▶ **PASSAGE**
________________________________________
Digital multimedia broadcasting is available in more and more countries with various forms. One of the most successful forms is Digital Video Broadcasting for Terrestrial (DVB-T), which has been deployed in most countries of the world for years. In order to bring the digital multimedia broadcasting services to battery-powered handheld receivers in a mobile environment, Digital Video Broadcasting for Handheld (DVB-H) has been formally adopted by ETSI. More advanced and complex digital multimedia broadcasting systems are under development, for example, the next generation of DVB-T, a.k.a. DVB-T2. Current commercial DVB-T/H receivers are usually built upon dedicated application-specific integrated circuits (ASICs). However, ASICs are not flexible for incoming evolved standards and less overall-area efficient since they cannot be efficiently reused and shared among different radio standards, when we integrate a DVB-T/H receiver into a mobile phone. This paper presents an example implementation of a DVB-T/H receiver on the prototype of Infineon Technologies' Software-Defined Radio (SDR) platform called MuSIC (Multiple SIMD Cores), which is a DSP-centered and accelerator-assisted architecture and aims at battery-powered mass-market handheld terminals.

1. Introduction

The DVB-T system was developed and agreed in 1997 by the DVB Project [1]. In the last ten years, DVB-T systems have been successfully deployed not only in Europe but also in the rest of the world. Now the next generation of DVB-T called DVB-T2 is under development. In order to bring the digital video broadcasting service to battery-powered mobile receivers, for example, mobile phone handheld devices, the DVB-T standard is extended to Digital Video Broadcasting-Handheld (DVB-H) with additional features such as 4K mode, in-depth interleaving, time-slicing, and additional forward error correction [2].

Recently, more radio systems, such as GSM, WCDMA, HSPA, GPS, FM radio, Bluetooth, WiFi, and DVB-H have been integrated into mobile handset terminals because these “all in one” mobile terminals provide an “anytime, anywhere” access to information in an easy way for the end user. In fact, the market already requires this kind of terminals and some manufacturers have promptly reacted, for example, Nokia with its N95 and Apple with its iPhone3G. This creates new challenges to the semiconductor manufacturers, which should keep the stringent requirements for power consumption, silicon area, and time-to-market together with the increasing requirements for throughput and number of coexisting radio standards in a mobile phone terminal. Infineon Technologies provides its innovative SDR platform MuSIC (Multiple SIMD Cores) to meet the requirements. MuSIC is a DSP-centered and accelerator-assisted architecture [3]. The key attraction of the SDR concept is the ability to support multiple standards on the same chip by changing the software only and the feasibility to share the processing resources among several standards in case of a nonsimultaneous execution. In this work, we present an example implementation of a DVB-T/H receiver on the prototype of Infineon Technologies’ Software-Defined Radio platform MuSIC which aims at mass-market handset terminals.
________________________________________
▶ **SUPPLIED MATERIAL**
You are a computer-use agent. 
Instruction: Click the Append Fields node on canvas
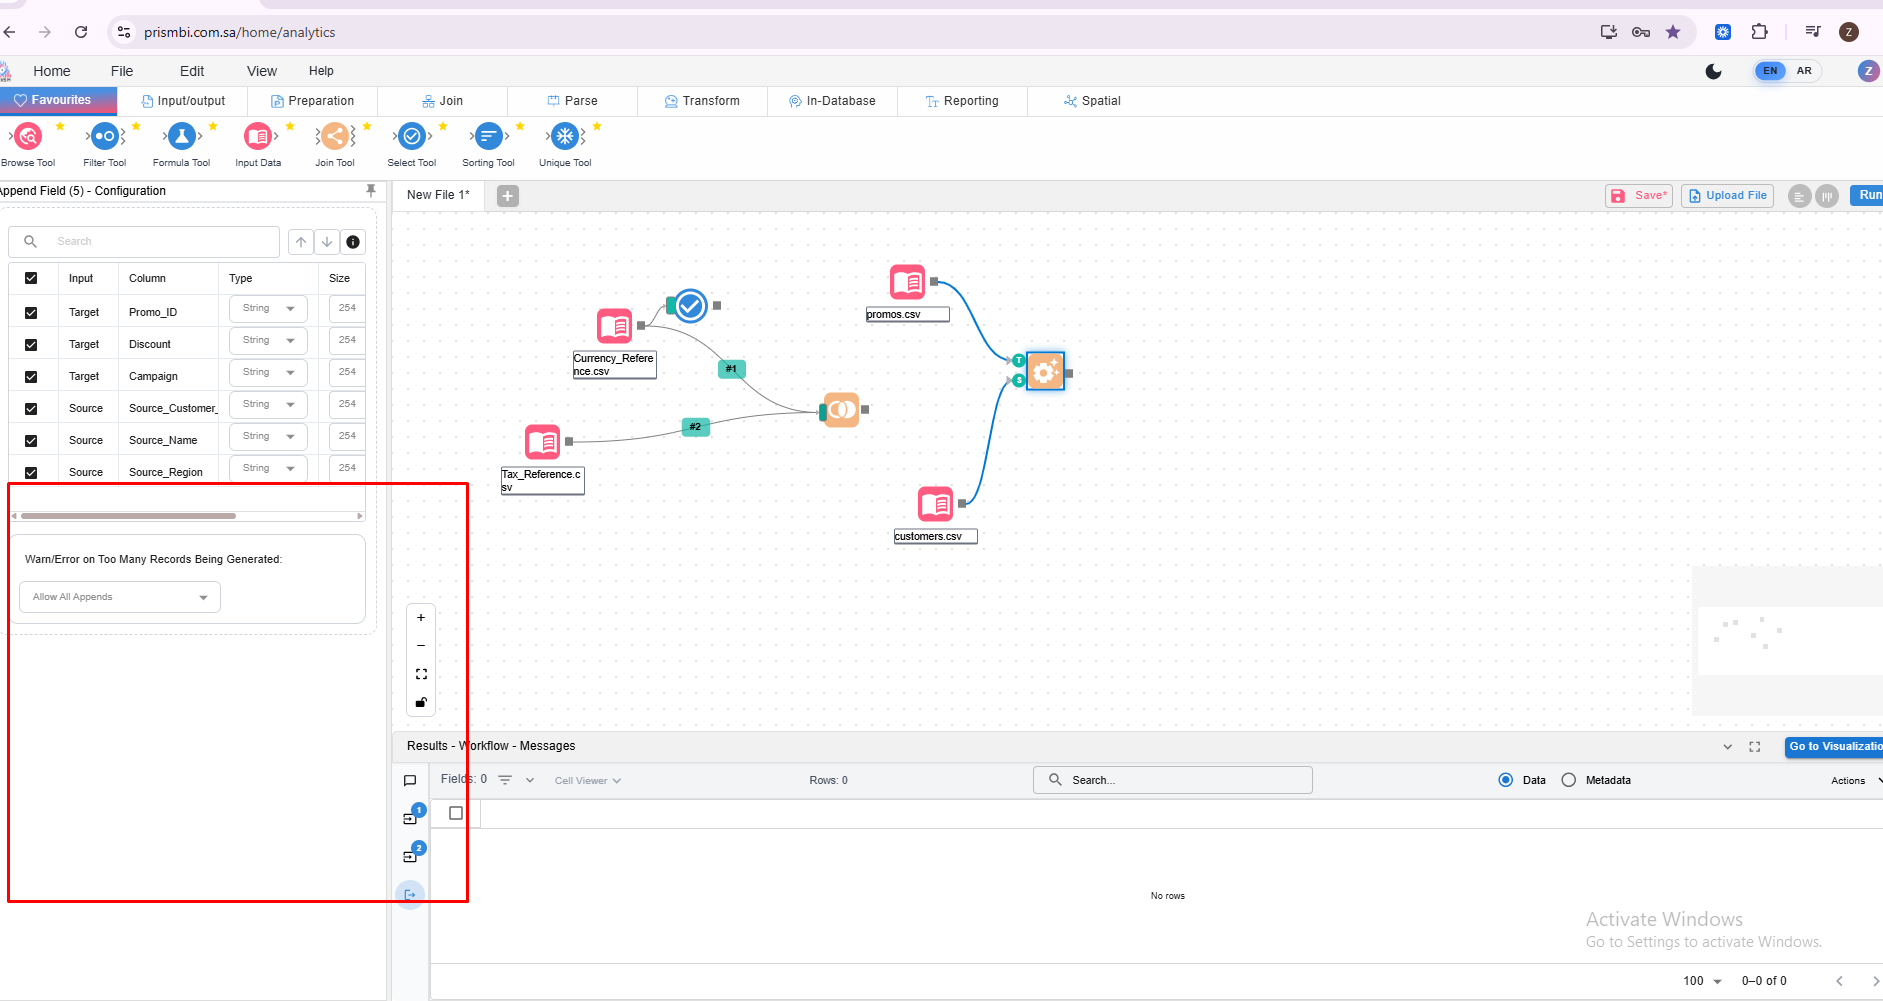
________________________________________
▶ **EXERCISE AIM**
In the DVB-T/H passage, what does the name of Infineon Technologies' MuSIC platform stand for? The data above stands apart from the DVB-T/H passage.

▶ **OUTPUT BELOW**
Multiple SIMD Cores